Work to complete:
The data below must be returned in full and exactly.

Records from a dataset
* * *

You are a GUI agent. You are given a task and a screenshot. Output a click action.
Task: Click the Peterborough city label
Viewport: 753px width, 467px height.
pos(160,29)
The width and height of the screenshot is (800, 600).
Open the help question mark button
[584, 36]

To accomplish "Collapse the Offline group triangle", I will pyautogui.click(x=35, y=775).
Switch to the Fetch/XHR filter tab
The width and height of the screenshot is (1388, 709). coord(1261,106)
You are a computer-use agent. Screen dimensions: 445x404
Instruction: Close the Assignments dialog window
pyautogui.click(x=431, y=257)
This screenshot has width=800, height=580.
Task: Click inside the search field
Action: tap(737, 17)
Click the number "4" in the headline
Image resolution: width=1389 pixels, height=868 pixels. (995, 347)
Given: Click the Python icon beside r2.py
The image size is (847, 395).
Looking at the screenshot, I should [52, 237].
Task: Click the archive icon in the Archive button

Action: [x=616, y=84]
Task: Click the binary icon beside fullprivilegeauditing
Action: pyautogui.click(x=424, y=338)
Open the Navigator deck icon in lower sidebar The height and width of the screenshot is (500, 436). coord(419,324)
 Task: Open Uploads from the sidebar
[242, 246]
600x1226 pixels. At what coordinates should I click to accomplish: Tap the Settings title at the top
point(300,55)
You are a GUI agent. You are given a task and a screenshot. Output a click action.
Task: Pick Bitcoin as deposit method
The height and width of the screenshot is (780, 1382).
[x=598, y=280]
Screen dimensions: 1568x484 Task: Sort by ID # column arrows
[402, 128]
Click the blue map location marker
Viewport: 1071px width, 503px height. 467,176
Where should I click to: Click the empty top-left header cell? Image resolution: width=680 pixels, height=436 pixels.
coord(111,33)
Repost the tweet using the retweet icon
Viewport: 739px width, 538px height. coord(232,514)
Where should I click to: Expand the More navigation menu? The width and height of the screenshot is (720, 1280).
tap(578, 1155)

* * *

The answer:
You are a GUI agent. You are given a task and a screenshot. Output a click action.
Task: Click the Peterborough city label
Viewport: 753px width, 467px height.
pos(160,29)
The width and height of the screenshot is (800, 600).
Open the help question mark button
[584, 36]

To accomplish "Collapse the Offline group triangle", I will pyautogui.click(x=35, y=775).
Switch to the Fetch/XHR filter tab
The width and height of the screenshot is (1388, 709). coord(1261,106)
You are a computer-use agent. Screen dimensions: 445x404
Instruction: Close the Assignments dialog window
pyautogui.click(x=431, y=257)
This screenshot has width=800, height=580.
Task: Click inside the search field
Action: tap(737, 17)
Click the number "4" in the headline
Image resolution: width=1389 pixels, height=868 pixels. (995, 347)
Given: Click the Python icon beside r2.py
The image size is (847, 395).
Looking at the screenshot, I should [52, 237].
Task: Click the archive icon in the Archive button

Action: [x=616, y=84]
Task: Click the binary icon beside fullprivilegeauditing
Action: pyautogui.click(x=424, y=338)
Open the Navigator deck icon in lower sidebar The height and width of the screenshot is (500, 436). coord(419,324)
 Task: Open Uploads from the sidebar
[242, 246]
600x1226 pixels. At what coordinates should I click to accomplish: Tap the Settings title at the top
point(300,55)
You are a GUI agent. You are given a task and a screenshot. Output a click action.
Task: Pick Bitcoin as deposit method
The height and width of the screenshot is (780, 1382).
[x=598, y=280]
Screen dimensions: 1568x484 Task: Sort by ID # column arrows
[402, 128]
Click the blue map location marker
Viewport: 1071px width, 503px height. 467,176
Where should I click to: Click the empty top-left header cell? Image resolution: width=680 pixels, height=436 pixels.
coord(111,33)
Repost the tweet using the retweet icon
Viewport: 739px width, 538px height. coord(232,514)
Where should I click to: Expand the More navigation menu? The width and height of the screenshot is (720, 1280).
tap(578, 1155)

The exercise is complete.